Yeshiva head recounts being denied treatment because he looked like a rabbi
Rabbi Yisrael Bunim Schreiber, head of the Netiv HaDaat yeshiva, told supporters in Lakewood on Saturday night about difficult medical treatments he has been undergoing because of illness, using the story to illustrate what he said is the hostility facing religious Jews in Israel. Schreiber was in the United States on a fundraising trip for Keren Olam HaTorah and spoke at an emergency appeal in the Lakewood yeshiva hall alongside Rabbi Chaim Mordechai Ouzband, head of the Ateret Shlomo yeshiva.
He described, in Yiddish, what he called a shocking example of hatred toward Torah students in Israel.
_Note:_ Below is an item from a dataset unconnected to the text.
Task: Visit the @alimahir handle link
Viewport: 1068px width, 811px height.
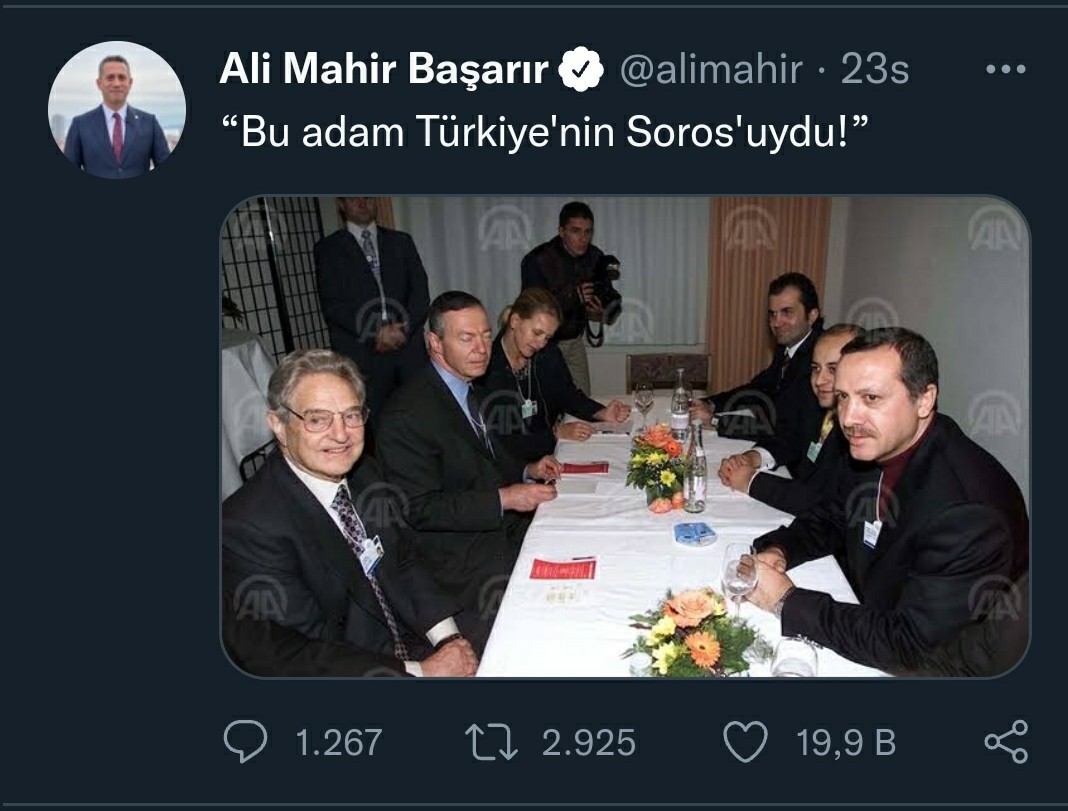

According to his account, during one of the routine treatments that are not carried out by his regular doctor, the physician entered the room, saw that Schreiber was visibly ultra-Orthodox and learned he was a yeshiva head, and then quickly left.
About ten minutes later, another caregiver came in and said, in Schreiber’s retelling, “It is hard for the doctor to treat the rabbi, so I came to replace him.” Schreiber said the doctor simply refused to treat him personally because he was religious and sent someone else in his place.
He presented the episode as evidence of a disturbing and painful reality in Israel today, and urged the audience to respond by supporting the Torah fund and praying for his complete recovery, asking for prayers for Rabbi Yisrael Bunim ben Chaya Roiza.